The term "Modern" as applied to operating systems has little to do with the interface per se. It primarily concerns the underpinnings of the OS and how forward-looking and/or open-ended it is. Older operating systems, if you want to look at it in this way, were very geared to the hardware of their times, and every time you added a new hardware feature or some new kind of technology came out, you wound up making this big patchwork of an OS, in which you had either an out-dated or obsolete "core" around which was stuck, somewhat unglamorously, lots of crap to allow it to do stuff it wasn't really designed for. Then, you wound up having to write patches for the patches, etc., ad infinitum.

Apple tried to go the internal development route, but that didn't work because their departmental infrastructure was eating them from the inside out at the time and basically poisoned all of their new projects.

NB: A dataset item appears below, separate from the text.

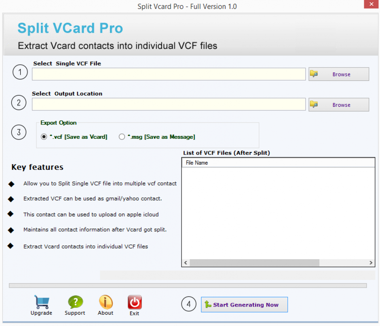
Task: Click folder icon beside VCF file field
Action: coord(314,74)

They considered BeOS because it was an incredibly modern OS at the time that was very capable, unbelievably good at multitasking, memory protection, multimedia tasks, etc. However, that company was so shaky that when Apple decided not to go with them, they collapsed. One of the products which was introduced and sold and almost immediately recalled that used a version of BeOS was Sony's eVilla (you just have to love that name -- try pronouncing it out loud to get the full effect).

Ultimately, they went with NeXT's BSD- and Mach-Kernel-based NeXTStep (which after a bunch of time and effort and -- since lots of it is based on Open Source software, there were a healthy amount of community contributions to) and hence we now have Mac OS X.

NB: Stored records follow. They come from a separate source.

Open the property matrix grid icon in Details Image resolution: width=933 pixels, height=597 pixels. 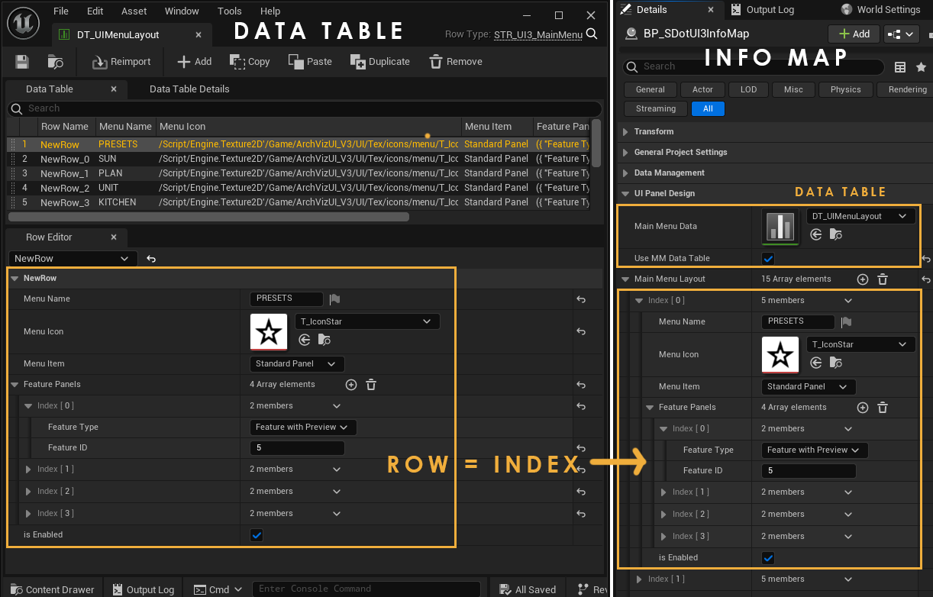coord(900,67)
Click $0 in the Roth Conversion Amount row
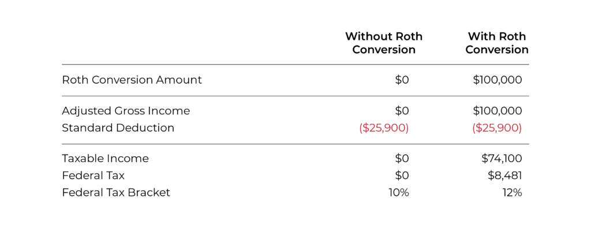 (402, 80)
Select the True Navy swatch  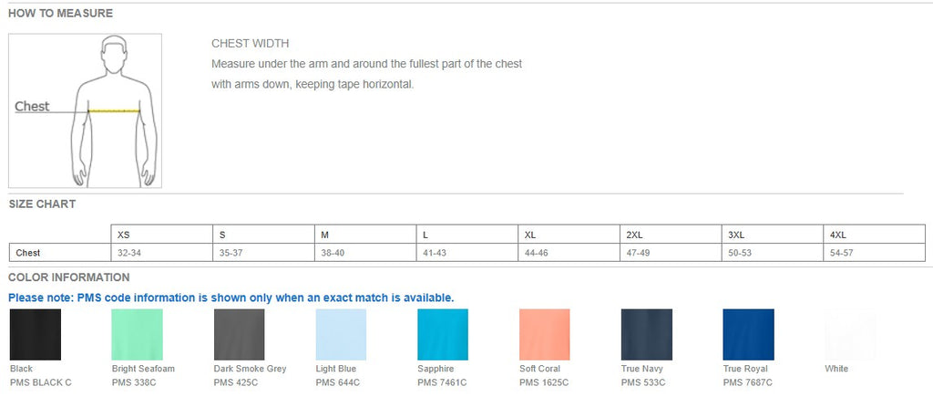[x=647, y=334]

I'll leave it to actual developers and/or coders here to better explain and refine (and/or correct) what I've said here, should you wish greater detail beyond what I am able to -- and therefore have -- provided above.

The whole point of going with a modern OS implemented for an imbedded market (i.e. "Mac OS X Mobile") is it gives you much more direct (and probably better implemented and/or better-grounded) access to modern technologies. Everything from basic I/O tasks that reside in the Kernel to audio processing to doing H.264 decoding to having access to IPv4 or IPv6, are all examples of things which a modern OS could do a better job of providing and/or backing.

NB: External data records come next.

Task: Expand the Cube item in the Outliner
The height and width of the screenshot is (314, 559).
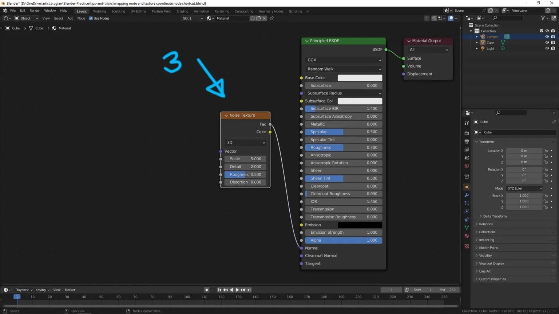Action: [x=477, y=43]
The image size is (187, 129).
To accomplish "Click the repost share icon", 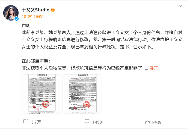I will pyautogui.click(x=26, y=121).
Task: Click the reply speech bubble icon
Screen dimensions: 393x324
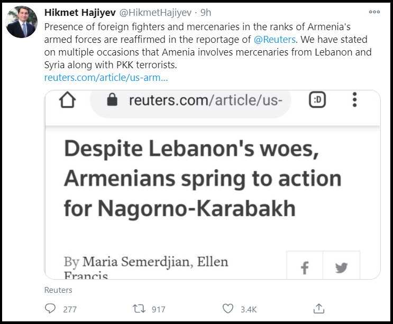Action: pos(51,309)
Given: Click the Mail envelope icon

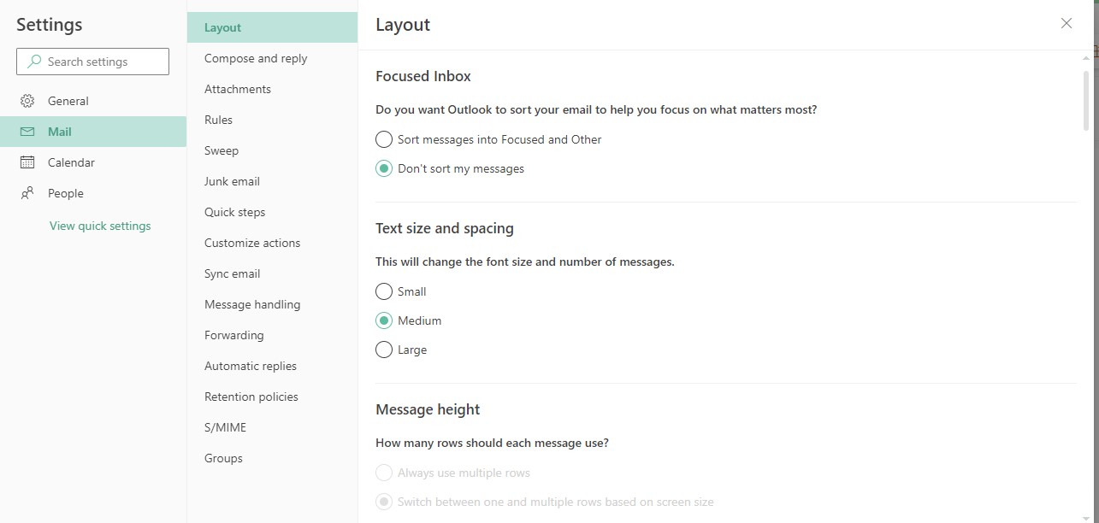Looking at the screenshot, I should pos(27,132).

From what I understand, PalmOS is something that was designed to first and foremost give you basic notepad and daily organizer functionality. When they wrote, as you say, PalmOS 1.0, they happened to implement a way for third parties to write software that could run on it. This has been both a benefit and a bane of PalmOS's existence. First off, they now have the same issues of backwards-compatibility and storage space and memory use/abuse that a regular computer OS has. I said it was both a benefit and a bane; but there's actually two parts to the "bane" side. The first I've already mentioned, but the second is the fact that since apps have been written which can do darn near any conceivable task, people keep wanting more and more and more. And this then goes back to the "patchwork" I described earlier in talking about "older" computer OSs.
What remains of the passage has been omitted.